(Problem description)
Everything from the line containing "This screenshot has width=398, height=450." through the last line of the records must be returned verbatim, and nothing outside that range.

(Records provided)
────────

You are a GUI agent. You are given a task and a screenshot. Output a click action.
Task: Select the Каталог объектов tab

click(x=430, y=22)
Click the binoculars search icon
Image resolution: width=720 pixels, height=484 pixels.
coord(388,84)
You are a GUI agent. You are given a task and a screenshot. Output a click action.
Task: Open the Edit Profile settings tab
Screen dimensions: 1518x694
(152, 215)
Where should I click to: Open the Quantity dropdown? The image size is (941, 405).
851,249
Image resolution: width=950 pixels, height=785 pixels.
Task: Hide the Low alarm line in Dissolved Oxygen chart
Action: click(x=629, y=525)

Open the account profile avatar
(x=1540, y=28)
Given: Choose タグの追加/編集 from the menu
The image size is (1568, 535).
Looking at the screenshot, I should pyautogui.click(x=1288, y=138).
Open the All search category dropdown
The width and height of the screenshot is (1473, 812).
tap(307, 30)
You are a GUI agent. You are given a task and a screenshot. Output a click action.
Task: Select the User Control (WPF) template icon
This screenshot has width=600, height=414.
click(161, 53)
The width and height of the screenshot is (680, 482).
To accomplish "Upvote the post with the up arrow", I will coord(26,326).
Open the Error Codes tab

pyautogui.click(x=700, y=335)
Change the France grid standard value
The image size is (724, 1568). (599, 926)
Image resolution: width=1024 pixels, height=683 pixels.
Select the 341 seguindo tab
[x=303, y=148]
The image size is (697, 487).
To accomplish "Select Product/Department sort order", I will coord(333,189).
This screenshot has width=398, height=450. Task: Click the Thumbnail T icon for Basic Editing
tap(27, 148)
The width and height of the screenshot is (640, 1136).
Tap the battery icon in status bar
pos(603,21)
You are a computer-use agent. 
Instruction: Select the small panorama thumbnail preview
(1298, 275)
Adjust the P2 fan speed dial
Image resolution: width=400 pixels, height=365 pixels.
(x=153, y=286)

────────

(Reply)
This screenshot has width=398, height=450. Task: Click the Thumbnail T icon for Basic Editing
tap(27, 148)
The width and height of the screenshot is (640, 1136).
Tap the battery icon in status bar
pos(603,21)
You are a computer-use agent. 
Instruction: Select the small panorama thumbnail preview
(1298, 275)
Adjust the P2 fan speed dial
Image resolution: width=400 pixels, height=365 pixels.
(x=153, y=286)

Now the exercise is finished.